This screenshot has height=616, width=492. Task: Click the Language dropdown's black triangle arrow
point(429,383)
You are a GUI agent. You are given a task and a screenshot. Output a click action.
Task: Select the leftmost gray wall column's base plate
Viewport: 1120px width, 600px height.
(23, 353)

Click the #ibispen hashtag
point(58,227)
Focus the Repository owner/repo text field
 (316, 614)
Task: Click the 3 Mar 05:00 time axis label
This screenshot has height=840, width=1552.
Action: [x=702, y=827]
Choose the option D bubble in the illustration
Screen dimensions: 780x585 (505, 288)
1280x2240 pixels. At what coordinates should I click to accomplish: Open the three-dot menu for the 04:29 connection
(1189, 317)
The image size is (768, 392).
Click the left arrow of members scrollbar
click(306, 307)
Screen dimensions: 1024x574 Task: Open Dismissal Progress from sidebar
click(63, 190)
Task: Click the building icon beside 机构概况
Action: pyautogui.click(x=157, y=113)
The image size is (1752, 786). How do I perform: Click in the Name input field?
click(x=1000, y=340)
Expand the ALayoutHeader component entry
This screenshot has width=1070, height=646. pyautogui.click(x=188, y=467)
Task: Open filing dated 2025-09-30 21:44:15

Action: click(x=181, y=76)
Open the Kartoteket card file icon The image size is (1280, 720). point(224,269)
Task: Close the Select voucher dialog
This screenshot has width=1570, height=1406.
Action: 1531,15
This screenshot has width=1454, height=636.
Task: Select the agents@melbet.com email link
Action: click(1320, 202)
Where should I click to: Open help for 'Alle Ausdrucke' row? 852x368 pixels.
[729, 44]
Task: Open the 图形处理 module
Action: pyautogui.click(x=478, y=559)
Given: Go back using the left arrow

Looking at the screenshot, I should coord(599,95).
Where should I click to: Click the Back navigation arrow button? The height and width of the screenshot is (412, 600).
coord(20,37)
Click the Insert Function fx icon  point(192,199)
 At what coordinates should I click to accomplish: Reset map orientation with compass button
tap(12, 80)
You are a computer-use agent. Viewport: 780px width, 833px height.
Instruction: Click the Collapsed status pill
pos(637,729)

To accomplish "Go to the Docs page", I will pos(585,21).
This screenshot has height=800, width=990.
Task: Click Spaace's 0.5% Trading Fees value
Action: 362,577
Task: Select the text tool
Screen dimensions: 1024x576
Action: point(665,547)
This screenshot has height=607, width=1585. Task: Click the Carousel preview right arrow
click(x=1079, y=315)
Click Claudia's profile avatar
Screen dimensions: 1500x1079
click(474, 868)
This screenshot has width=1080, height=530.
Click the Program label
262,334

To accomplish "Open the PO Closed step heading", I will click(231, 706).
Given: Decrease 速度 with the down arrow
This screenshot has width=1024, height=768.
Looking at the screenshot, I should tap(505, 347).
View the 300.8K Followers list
+++
**ASSIGNMENT:**
Transcribe all the material, making sure each line matches the original.

**SOLUTION:**
This screenshot has height=616, width=492. Task: Click the Language dropdown's black triangle arrow
point(429,383)
You are a GUI agent. You are given a task and a screenshot. Output a click action.
Task: Select the leftmost gray wall column's base plate
Viewport: 1120px width, 600px height.
(23, 353)

Click the #ibispen hashtag
point(58,227)
Focus the Repository owner/repo text field
 (316, 614)
Task: Click the 3 Mar 05:00 time axis label
This screenshot has height=840, width=1552.
Action: [x=702, y=827]
Choose the option D bubble in the illustration
Screen dimensions: 780x585 (505, 288)
1280x2240 pixels. At what coordinates should I click to accomplish: Open the three-dot menu for the 04:29 connection
(1189, 317)
The image size is (768, 392).
Click the left arrow of members scrollbar
click(306, 307)
Screen dimensions: 1024x574 Task: Open Dismissal Progress from sidebar
click(63, 190)
Task: Click the building icon beside 机构概况
Action: pyautogui.click(x=157, y=113)
The image size is (1752, 786). How do I perform: Click in the Name input field?
click(x=1000, y=340)
Expand the ALayoutHeader component entry
This screenshot has width=1070, height=646. pyautogui.click(x=188, y=467)
Task: Open filing dated 2025-09-30 21:44:15

Action: click(x=181, y=76)
Open the Kartoteket card file icon The image size is (1280, 720). point(224,269)
Task: Close the Select voucher dialog
This screenshot has width=1570, height=1406.
Action: 1531,15
This screenshot has width=1454, height=636.
Task: Select the agents@melbet.com email link
Action: click(1320, 202)
Where should I click to: Open help for 'Alle Ausdrucke' row? 852x368 pixels.
[729, 44]
Task: Open the 图形处理 module
Action: pyautogui.click(x=478, y=559)
Given: Go back using the left arrow

Looking at the screenshot, I should coord(599,95).
Where should I click to: Click the Back navigation arrow button? The height and width of the screenshot is (412, 600).
coord(20,37)
Click the Insert Function fx icon  point(192,199)
 At what coordinates should I click to accomplish: Reset map orientation with compass button
tap(12, 80)
You are a computer-use agent. Viewport: 780px width, 833px height.
Instruction: Click the Collapsed status pill
pos(637,729)

To accomplish "Go to the Docs page", I will pos(585,21).
This screenshot has height=800, width=990.
Task: Click Spaace's 0.5% Trading Fees value
Action: 362,577
Task: Select the text tool
Screen dimensions: 1024x576
Action: point(665,547)
This screenshot has height=607, width=1585. Task: Click the Carousel preview right arrow
click(x=1079, y=315)
Click Claudia's profile avatar
Screen dimensions: 1500x1079
click(474, 868)
This screenshot has width=1080, height=530.
Click the Program label
262,334

To accomplish "Open the PO Closed step heading", I will click(231, 706).
Given: Decrease 速度 with the down arrow
This screenshot has width=1024, height=768.
Looking at the screenshot, I should tap(505, 347).
View the 300.8K Followers list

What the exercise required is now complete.